**Aim of the exercise:** Reproduce every one of the following records word for word, keeping each line unchanged.

**Provided information:**
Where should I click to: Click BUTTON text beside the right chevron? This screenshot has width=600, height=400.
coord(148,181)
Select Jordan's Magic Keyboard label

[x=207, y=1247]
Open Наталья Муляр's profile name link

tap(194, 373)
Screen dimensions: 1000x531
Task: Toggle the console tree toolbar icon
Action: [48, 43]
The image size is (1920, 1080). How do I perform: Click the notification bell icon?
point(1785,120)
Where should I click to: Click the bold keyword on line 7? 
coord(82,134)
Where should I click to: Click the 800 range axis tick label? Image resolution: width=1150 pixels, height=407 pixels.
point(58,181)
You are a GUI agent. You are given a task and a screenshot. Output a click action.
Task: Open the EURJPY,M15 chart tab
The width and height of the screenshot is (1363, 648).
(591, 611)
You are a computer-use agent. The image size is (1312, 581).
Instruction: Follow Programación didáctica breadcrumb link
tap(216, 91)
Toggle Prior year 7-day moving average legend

**The output:**
Where should I click to: Click BUTTON text beside the right chevron? This screenshot has width=600, height=400.
coord(148,181)
Select Jordan's Magic Keyboard label

[x=207, y=1247]
Open Наталья Муляр's profile name link

tap(194, 373)
Screen dimensions: 1000x531
Task: Toggle the console tree toolbar icon
Action: [48, 43]
The image size is (1920, 1080). How do I perform: Click the notification bell icon?
point(1785,120)
Where should I click to: Click the bold keyword on line 7? 
coord(82,134)
Where should I click to: Click the 800 range axis tick label? Image resolution: width=1150 pixels, height=407 pixels.
point(58,181)
You are a GUI agent. You are given a task and a screenshot. Output a click action.
Task: Open the EURJPY,M15 chart tab
The width and height of the screenshot is (1363, 648).
(591, 611)
You are a computer-use agent. The image size is (1312, 581).
Instruction: Follow Programación didáctica breadcrumb link
tap(216, 91)
Toggle Prior year 7-day moving average legend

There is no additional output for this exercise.